According to him, Elon Musk dictated his terms and the directors, given their relationship with the contractor, were not independent enough to oppose it.
Also accusing Elon Musk of “unjustified enrichment”, Richard Tornetta asks for the cancellation of this plan supposed to be spread over ten years.
According to a document from his lawyers dated early November, the plan netted the Tesla boss, and the world’s richest man, the equivalent of $52.4 billion in stock options in four and a half years after almost all the objectives have been achieved. This plan was valued at a total of $56 billion when it was adopted.
The trial, without a jury, is to last five days under the presidency of Kathaleen McCormick, the magistrate who led the procedure opposing Elon Musk to Twitter. The entrepreneur having finally agreed to buy the social network for 44 billion dollars, as he had promised, the trial related to this case did not take place.
In the case of his remuneration, Elon Musk is supposed to testify on Wednesday morning. Expected at an event scheduled on the sidelines of the G20 summit in Indonesia, the billionaire warned the organizers that he could not come in person because of this legal obligation.
During a videoconference intervention, the new boss of Twitter joked that his “workload (had) recently increased a lot” since his acquisition of Twitter. Elon Musk is also the head of space company SpaceX, and start-ups Neuralink and The Boring Company.
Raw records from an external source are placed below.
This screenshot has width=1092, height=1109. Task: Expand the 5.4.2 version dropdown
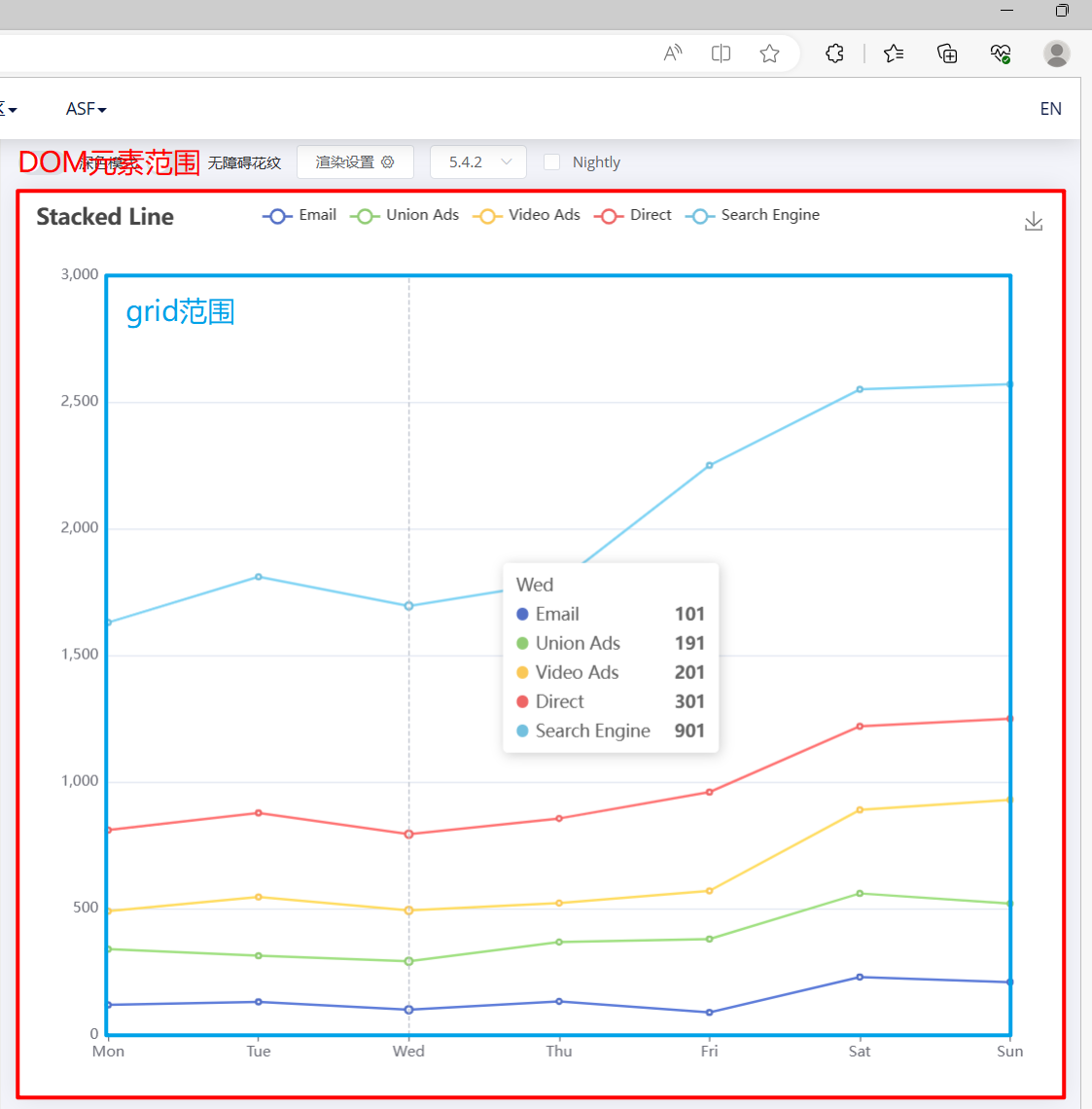pos(478,161)
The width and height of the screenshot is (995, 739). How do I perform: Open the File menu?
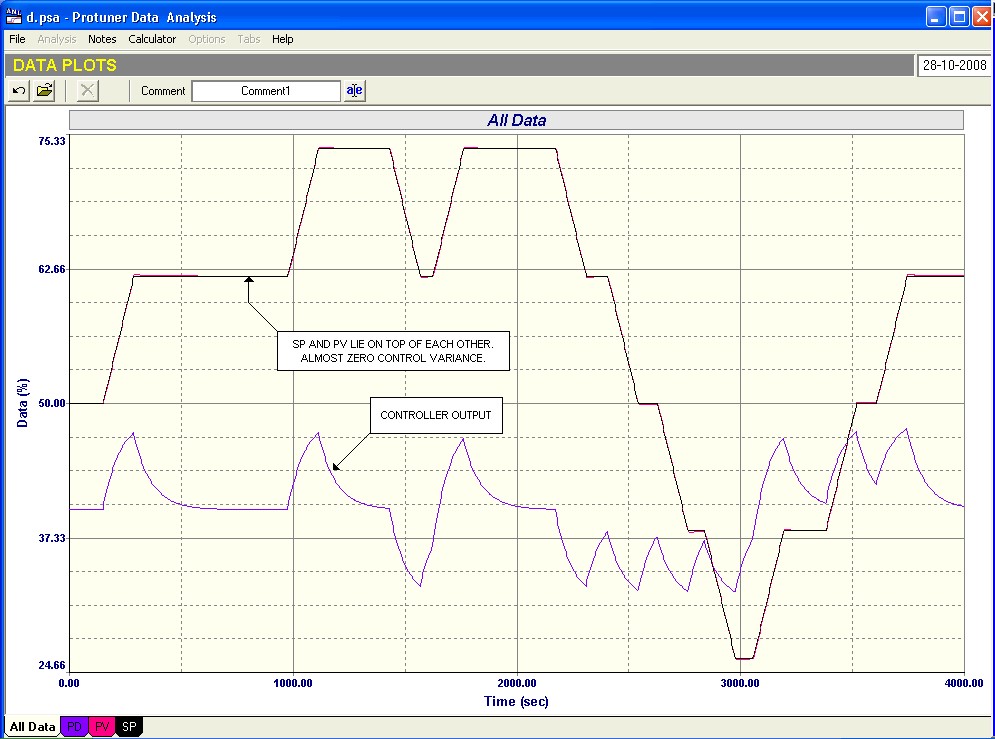tap(17, 39)
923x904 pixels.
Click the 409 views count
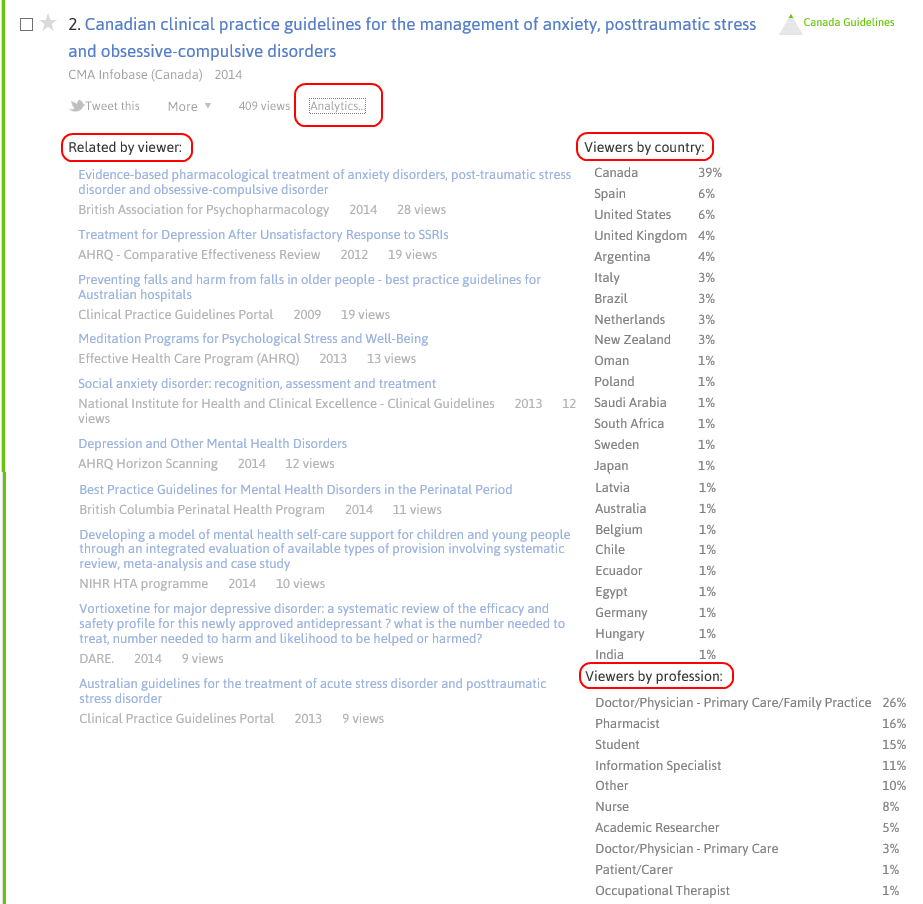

On Monday, the proceedings began with the testimony of Ira Ehrenpreis, head of the compensation committee on Tesla’s board of directors.
He is being prosecuted alongside Elon Musk, but also with the current chairman of the board of directors of Tesla, Robin Denholm, as well as the current and former members of this body, James Murdoch, Linda Johnson Rice and Brad Buss.
Lawyers representing the defendants argue that Elon Musk’s compensation plan is linked to the performance of the company, including on the stock market, and that it worked perfectly as the value of Tesla increased by more than ten since its adoption.